Le métier de documentaliste
Jean-Philippe Accart
Marie-Pierre Réthy
Voici donc déjà, enfin, la seconde édition du Métier de documentaliste. Déjà, car la première édition de ce nouveau classique ne date que de 1999 ; enfin, car les évolutions du métier mais aussi (surtout ?) les questionnements identitaires autour de ce (de ces ?) métier(s) ont été suffisamment riches, ces dernières années, pour justifier cette remise en chantier rapide.
Un regard neuf
Il s’agit bien d’une nouvelle édition, et non d’une simple mise à jour (qui eût été en soi déjà fort légitime). Le plan général reste fondé sur les six mêmes grandes parties (« L’information, le documentaliste et l’utilisateur » ; « Documentation, organisation et entreprise » ; « Documentation, informatique et réseau » ; « Documentation, technique et document » ; « Documentation, gestion et performance » ; « Documentation et société »). En revanche, le contenu des chapitres a été sensiblement enrichi, quelquefois allégé : l’ancien chapitre sur « l’organisation du service de documentation », qui était en fait essentiellement consacré aux classifications et à l’indexation, est logiquement fondu dans le chapitre sur « le circuit du document : traitement ».
Les annexes ont été considérablement étoffées, avec notamment un lexique de définitions des métiers de l’information et de la documentation (ADBS, 2003), et un volumineux répertoire des sources d’information et des sites Internet, d’un grand secours même si l’on sait que ce genre d’outil a une durée de validité extrêmement brève, certaines adresses étant caduques avant même la mise sous presse. On pourra regretter l’index alphabétique de la première édition, qui était fort commode, mais on appréciera de retrouver (mis à jour bien sûr), outre les textes juridiques, un glossaire, un répertoire de sigles, une bibliographie et un index auteurs.
On ne reprendra pas ici tout ce qui a déjà été dit ici – en bien – de la première édition 1. On insistera plutôt sur les nouveautés qui, en bien des points, confirment la qualité de l’ensemble.
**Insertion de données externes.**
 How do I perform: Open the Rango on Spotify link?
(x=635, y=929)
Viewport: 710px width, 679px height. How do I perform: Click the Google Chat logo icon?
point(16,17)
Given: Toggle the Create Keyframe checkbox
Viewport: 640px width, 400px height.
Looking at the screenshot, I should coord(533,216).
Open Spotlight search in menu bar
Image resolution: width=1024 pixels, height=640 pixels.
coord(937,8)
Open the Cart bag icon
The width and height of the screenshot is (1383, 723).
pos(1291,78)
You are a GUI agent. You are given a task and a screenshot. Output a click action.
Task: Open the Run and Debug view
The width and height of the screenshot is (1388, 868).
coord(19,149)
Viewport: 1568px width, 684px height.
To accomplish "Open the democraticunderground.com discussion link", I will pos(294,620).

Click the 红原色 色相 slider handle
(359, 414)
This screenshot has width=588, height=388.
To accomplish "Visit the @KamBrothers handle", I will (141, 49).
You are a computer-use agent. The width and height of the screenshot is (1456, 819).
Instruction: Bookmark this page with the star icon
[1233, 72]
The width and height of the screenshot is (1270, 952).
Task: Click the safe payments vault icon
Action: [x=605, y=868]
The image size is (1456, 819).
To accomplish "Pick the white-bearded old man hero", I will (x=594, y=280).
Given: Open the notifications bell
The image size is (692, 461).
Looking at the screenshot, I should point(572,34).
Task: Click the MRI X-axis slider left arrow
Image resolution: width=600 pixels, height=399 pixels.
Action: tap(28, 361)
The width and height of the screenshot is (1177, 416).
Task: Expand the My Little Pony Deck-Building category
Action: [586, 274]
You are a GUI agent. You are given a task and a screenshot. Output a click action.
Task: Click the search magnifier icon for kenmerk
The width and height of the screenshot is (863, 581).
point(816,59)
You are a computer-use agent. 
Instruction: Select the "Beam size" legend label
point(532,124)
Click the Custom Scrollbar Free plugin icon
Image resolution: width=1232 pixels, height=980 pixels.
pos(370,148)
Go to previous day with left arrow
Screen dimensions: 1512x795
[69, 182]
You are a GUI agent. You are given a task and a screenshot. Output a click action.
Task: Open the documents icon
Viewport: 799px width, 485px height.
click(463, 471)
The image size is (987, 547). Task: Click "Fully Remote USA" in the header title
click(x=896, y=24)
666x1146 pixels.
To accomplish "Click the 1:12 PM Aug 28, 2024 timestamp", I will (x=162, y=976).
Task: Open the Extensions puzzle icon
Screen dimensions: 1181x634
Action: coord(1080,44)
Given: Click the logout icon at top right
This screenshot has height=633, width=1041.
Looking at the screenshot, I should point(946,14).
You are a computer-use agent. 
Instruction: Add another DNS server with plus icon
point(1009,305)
Comment en effet ne pas jeter un regard neuf sur le métier de documentaliste, alors qu’Internet est devenu central dans les métiers de l’information, et que, non seulement les frontières entre ces métiers s’estompent, mais que c’est la visibilité et l’identité de l’ensemble de ces métiers qui devient problématique, alors même que leur utilité professionnelle est de moins en moins contestable ?
On saura donc gré à Jean-Philippe Accart et Marie-Pierre Réthy, plutôt que de s’en être tenus à des propos abstraits et généraux sur le sujet, d’avoir revu tous les développements sur le système d’information documentaire (records management, etc.) et d’avoir complètement réécrit le chapitre sur les réseaux d’information. Bien entendu, toute la partie sur la société de l’information et le droit de l’information a été également remaniée : droit de reproduction, droit de prêt, etc., et toujours dans ce style très clair qui fait les meilleurs manuels.
Inventer le futur
Le tout est précédé d’une judicieuse – et savoureuse – préface de Réjean Savard, professeur à l’EBSI (Université de Montréal), qui rappelle combien ce « Métier » est « déjà un “best-seller” dans toute la Francophonie », mais aussi combien, loin de se cantonner à une définition étroite et corporative des documentalistes, il présente au contraire une approche des sciences et des métiers de l’information dans laquelle bien des métiers voisins ont à prendre, qu’ils soient archivistes ou bibliothécaires.
La conclusion de l’ouvrage a été complètement réécrite : « plus prospective » selon les auteurs (qui l’ont titrée « Inventer le futur » en référence à un ouvrage de Stan A. Hannah de 1999 sur « les sciences de l’information pour un nouveau millénaire »), elle pose en ouverture que « le changement est devenu la norme », ce qui ne peut que toucher les documentalistes, « profession qui doute de manière permanente de son identité ». Le salut passe par l’évaluation des services offerts en vue de leur évolution, par le travail en réseau des services de documentation (les bibliothèques étant créditées d’une certaine avance en matière de projets dans ce domaine), et par la promotion de valeurs professionnelles qui ont fait la preuve de leur capacité à intégrer les évolutions technologiques dans la pratique de l’information et de la documentation.
Il faut donc le répéter : plus que jamais, ce Métier de documentaliste interpelle discrètement mais fermement les bibliothécaires sur leur propre métier, leur pratique, leurs compétences et leurs valeurs ; sa lecture, en semblant les conduire vers un autre terrain, les ramène sans cesse à leur propre identité, tant ce qui sépare nos métiers relève plus du symbolique que du réel – mais le symbolique, c’est aussi du réel.